For all of the recent advances in AI, machines still struggle to effectively plan in situations where even a few procedural steps cause huge explosions in complexity. We’ve seen that in AI’s struggle to master, say, the computer game Starcraft. In contrast, humans are pretty good at it: chances are you can quickly imagine how to handle a whole set of different scenarios for getting dinner if, say, the bodega is closed on your journey home from work.
Now, in a paper published in Nature Neuroscience, a team of researchers from Google’s AI division draws parallels between reinforcement learning—the field of machine learning where an AI learns to perform a task through trial and error by being rewarded when it does it correctly—and the brain’s hippocampus, to understand why humans have that edge.
While the hippocampus is usually thought to deal with a human’s current situation, DeepMind proposes that it actually makes predictions about the future, too. From a blog post describing the new work:
We argue that the hippocampus represents every situation—or state—in terms of the future states which it predicts. For example, if you are leaving work (your current state) your hippocampus might represent this by predicting that you will likely soon be on your commute, picking up your kids from school or, more distantly, at home. By representing each current state in terms of its anticipated successor states, the hippocampus conveys a compact summary of future events. We suggest that this specific form of predictive map allows the brain to adapt rapidly in environments with changing rewards, but without having to run expensive simulations of the future.

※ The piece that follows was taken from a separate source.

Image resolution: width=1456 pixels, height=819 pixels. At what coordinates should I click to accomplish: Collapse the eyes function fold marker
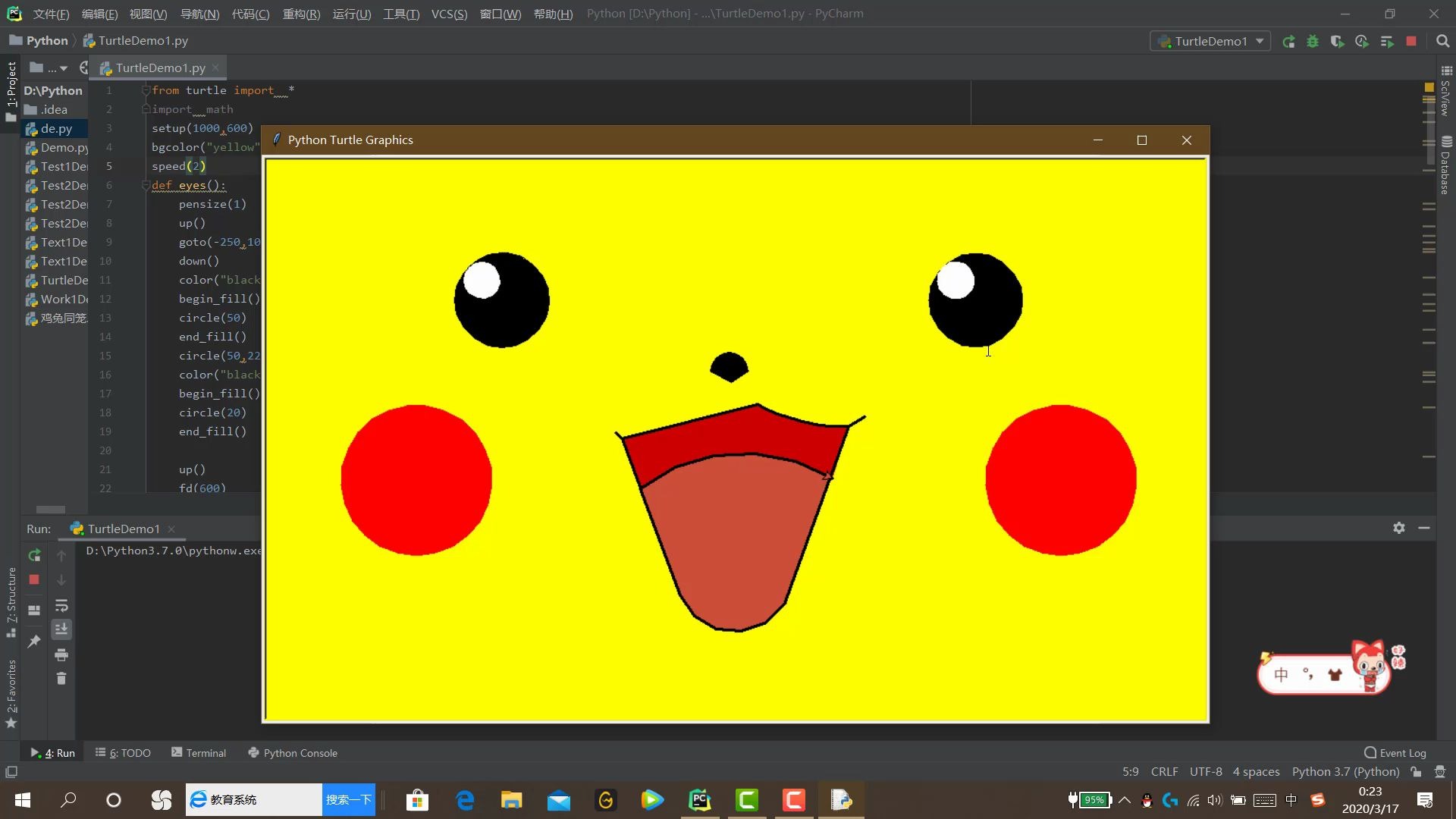click(146, 186)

Of course, it’s not clear that this is the case. Nor is it clear that this alone is what makes humans good at planning. But DeepMind plans to try and work out if its new theory could help AIs to plan more efficiently by applying a mathematical implementation of the idea—where each future state can be assigned its own reward in order to calculate an optimal decision—inside neural networks. And if it works, the machines may just get a little bit better at thinking ahead.